LEDE Table of Packages: Good or bad?

quick update: the script works, although I still need to optimize it a bit as it is kinda slow.

For those that want to boast a bit: LEDE/OpenWRT has nearly 1000 packages.

I don't care about speed. Gimme data! :smiley:

One question that comes to my mind: How do we identify unmaintained packages? By Maintainer Name = empty?
Is this then set automatically via the script?

[quote="tmomas, post:23, topic:123, full:true"]
One question that comes to my mind: How do we identify unmaintained packages? By Maintainer Name = empty?
Is this then set automatically via the script?
[/quote]afaik all packages without mantainer are in LEDE base, and are core stuff like zlib, so they aren't really "unmantained".

I can tell the script to write a "LEDE team" for such packages. I can tell the script to add many things based on filters I add in it.

afaik all packages without mantainer outside of LEDE base are purged from the repos and their source ends up in the "abandoned packages repository" on github https://github.com/openwrt/packages-abandoned

I'm sure we will find some weird outlier here and there.

I don't care about speed. Gimme data!

I'm multithreading it as to get data about multiple arcs I need to run it over all package lists (all arcs), if it is running in single thread would take many many hours, it's embarassing.

This is the script with basic multithreading, but extracting data from the community packages repo list is kinda slow (it's a 1.2 MB text file), I'm still implementing better multithreading in that part.
Feel free to suggest a better approach or bash me for some stupid logic mistake or something.
My comments are verbose, I know, they are mostly for me.

#!/bin/bash

# Copyright 2016 Alberto Bursi alberto.bursi@outlook.it

# This is free software, licensed under the GNU General Public License v2.



# This script's job is to load the package lists shown in the LEDE wiki.
# It starts by downloading package lists then merges them to get the arch list
# in packages that aren't available to all
# then it downloads LEDE source and OpenWRT package feeds to extract other info.

# For this script are required basic coreutils (ask/sed/grep), wget and git.
# The script assumes you have installed these tools already.


#COMMON VARIABLES (not global, but used throughout the script nontheless

newpackages_folder="./newpackages_folder"

#package list generic link
package_list_main_URL="https://downloads.lede-project.org/snapshots/packages/"

#types of repos there are currently
LEDE_repos="base luci routing telephony packages"

### [REQUIRED ACTIONS]
a) From the LEDE package table thread, extract the stretch from "# Copyright 2016" through "extract other info.".
b) Summarize the LEDE package table thread in two sentences.
The data that comes next is from a separate source.

### [RECORD EXTRACTS]

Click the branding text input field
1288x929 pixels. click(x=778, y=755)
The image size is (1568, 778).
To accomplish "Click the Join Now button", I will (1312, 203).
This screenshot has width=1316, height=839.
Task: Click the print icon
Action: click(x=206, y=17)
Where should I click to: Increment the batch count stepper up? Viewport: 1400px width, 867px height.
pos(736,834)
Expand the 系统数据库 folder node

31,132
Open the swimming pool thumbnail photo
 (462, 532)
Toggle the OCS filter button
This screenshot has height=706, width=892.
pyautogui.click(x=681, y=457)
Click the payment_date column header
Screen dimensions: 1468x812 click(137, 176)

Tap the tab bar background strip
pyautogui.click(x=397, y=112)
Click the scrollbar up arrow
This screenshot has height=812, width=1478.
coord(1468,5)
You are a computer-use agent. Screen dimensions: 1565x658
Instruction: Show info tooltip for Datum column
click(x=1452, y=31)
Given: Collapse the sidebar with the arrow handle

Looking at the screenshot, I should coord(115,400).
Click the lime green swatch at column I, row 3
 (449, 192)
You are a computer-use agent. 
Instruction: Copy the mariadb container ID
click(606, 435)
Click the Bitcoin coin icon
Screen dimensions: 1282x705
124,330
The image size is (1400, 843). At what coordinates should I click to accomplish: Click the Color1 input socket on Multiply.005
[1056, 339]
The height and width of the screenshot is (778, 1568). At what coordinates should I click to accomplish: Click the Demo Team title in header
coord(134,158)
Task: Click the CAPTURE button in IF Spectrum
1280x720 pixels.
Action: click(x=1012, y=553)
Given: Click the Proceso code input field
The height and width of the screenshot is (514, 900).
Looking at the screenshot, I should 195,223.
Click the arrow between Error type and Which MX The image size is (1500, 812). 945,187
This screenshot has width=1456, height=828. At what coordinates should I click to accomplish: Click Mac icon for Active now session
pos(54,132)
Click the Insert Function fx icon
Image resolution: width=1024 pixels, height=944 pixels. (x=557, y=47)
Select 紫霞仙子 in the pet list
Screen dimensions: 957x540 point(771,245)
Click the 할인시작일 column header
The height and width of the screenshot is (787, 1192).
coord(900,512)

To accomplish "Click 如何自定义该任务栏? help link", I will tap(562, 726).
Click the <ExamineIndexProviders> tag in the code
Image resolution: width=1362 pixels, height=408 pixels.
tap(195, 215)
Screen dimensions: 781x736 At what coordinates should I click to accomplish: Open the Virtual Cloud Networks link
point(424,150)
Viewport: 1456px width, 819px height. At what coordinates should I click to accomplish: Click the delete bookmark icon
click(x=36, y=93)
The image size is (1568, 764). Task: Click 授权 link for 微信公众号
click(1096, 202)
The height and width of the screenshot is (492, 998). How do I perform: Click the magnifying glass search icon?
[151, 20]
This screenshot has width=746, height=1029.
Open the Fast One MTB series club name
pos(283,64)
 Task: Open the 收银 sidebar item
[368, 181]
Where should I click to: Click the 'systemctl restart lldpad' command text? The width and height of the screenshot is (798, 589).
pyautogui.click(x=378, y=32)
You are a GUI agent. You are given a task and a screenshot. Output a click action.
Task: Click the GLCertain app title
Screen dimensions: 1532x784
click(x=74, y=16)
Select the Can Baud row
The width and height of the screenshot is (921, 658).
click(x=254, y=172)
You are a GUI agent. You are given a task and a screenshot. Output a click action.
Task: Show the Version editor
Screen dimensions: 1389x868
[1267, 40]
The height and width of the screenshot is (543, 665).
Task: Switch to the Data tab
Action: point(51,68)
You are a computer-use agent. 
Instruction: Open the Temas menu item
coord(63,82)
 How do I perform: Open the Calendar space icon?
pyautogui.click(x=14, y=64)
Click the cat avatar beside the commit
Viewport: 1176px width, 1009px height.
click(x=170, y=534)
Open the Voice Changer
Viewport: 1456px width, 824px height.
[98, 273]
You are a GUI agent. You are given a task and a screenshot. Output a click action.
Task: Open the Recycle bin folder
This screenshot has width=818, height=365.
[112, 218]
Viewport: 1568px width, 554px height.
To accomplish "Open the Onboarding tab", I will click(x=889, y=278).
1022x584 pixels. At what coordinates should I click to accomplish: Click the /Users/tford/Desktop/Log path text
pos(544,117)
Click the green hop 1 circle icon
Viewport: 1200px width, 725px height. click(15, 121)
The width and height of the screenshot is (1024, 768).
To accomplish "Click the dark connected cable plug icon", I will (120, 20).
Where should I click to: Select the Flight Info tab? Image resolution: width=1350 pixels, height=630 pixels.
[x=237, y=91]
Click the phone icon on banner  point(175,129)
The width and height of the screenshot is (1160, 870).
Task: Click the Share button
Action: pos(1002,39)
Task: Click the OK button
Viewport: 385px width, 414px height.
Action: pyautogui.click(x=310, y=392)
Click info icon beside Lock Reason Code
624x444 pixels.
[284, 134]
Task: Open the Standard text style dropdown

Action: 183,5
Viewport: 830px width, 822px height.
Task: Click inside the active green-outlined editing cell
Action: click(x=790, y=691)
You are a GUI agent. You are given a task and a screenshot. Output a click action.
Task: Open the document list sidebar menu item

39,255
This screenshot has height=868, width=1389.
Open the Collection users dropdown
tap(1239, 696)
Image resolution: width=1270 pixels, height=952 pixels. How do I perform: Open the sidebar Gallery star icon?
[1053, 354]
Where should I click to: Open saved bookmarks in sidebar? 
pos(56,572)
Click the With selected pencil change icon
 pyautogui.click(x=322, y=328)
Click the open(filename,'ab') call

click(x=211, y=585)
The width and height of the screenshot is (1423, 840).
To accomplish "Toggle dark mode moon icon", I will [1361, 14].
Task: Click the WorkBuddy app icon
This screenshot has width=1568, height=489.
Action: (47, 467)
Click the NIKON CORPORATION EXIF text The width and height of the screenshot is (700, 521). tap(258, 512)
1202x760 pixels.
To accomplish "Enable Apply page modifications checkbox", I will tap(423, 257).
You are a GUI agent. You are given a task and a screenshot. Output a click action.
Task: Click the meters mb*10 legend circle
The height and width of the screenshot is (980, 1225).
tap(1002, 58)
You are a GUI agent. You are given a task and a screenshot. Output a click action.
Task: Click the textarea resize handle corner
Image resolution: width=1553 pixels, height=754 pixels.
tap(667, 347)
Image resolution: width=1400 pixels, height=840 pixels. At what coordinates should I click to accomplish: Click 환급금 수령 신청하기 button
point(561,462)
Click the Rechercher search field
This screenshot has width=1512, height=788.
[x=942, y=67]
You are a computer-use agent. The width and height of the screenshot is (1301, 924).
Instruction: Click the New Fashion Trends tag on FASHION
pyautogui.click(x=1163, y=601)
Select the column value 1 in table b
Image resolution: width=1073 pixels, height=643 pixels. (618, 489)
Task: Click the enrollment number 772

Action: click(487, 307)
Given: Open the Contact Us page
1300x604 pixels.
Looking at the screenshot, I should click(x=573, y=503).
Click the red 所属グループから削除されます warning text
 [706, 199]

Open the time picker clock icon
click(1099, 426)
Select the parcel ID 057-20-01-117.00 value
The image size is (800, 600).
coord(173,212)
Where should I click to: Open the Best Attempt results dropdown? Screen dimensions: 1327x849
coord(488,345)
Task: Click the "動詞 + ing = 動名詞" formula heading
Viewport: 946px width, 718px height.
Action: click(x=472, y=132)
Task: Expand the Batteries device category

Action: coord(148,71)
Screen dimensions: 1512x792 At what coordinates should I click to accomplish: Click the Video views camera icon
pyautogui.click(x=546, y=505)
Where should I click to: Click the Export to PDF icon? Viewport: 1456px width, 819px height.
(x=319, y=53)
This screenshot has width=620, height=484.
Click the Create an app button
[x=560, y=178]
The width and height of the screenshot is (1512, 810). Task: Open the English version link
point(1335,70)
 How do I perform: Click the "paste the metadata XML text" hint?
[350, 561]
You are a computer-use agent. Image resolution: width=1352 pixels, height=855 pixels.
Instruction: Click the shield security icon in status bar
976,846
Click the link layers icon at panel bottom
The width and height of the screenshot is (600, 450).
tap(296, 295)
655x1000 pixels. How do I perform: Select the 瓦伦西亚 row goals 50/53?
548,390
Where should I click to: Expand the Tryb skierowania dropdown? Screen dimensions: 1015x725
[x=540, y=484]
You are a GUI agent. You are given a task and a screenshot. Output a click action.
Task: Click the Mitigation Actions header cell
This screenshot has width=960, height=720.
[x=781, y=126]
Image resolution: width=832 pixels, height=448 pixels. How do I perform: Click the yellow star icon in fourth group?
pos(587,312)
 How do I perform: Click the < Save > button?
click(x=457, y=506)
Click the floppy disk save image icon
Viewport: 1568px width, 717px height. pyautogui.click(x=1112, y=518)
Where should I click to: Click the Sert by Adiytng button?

### [ANSWER SET]
a)
# Copyright 2016 Alberto Bursi alberto.bursi@outlook.it

# This is free software, licensed under the GNU General Public License v2.



# This script's job is to load the package lists shown in the LEDE wiki.
# It starts by downloading package lists then merges them to get the arch list
# in packages that aren't available to all
# then it downloads LEDE source and OpenWRT package feeds to extract other info.

b) A script for building a table of LEDE/OpenWRT's nearly 1000 packages works but is slow, so its author is adding multithreading to run it over the package lists for all architectures. Asked how unmaintained packages would be identified, the author replies that, as far as they know, packages without a maintainer are core LEDE base software that the script can label "LEDE team," while those outside base are purged to an abandoned packages repository on GitHub.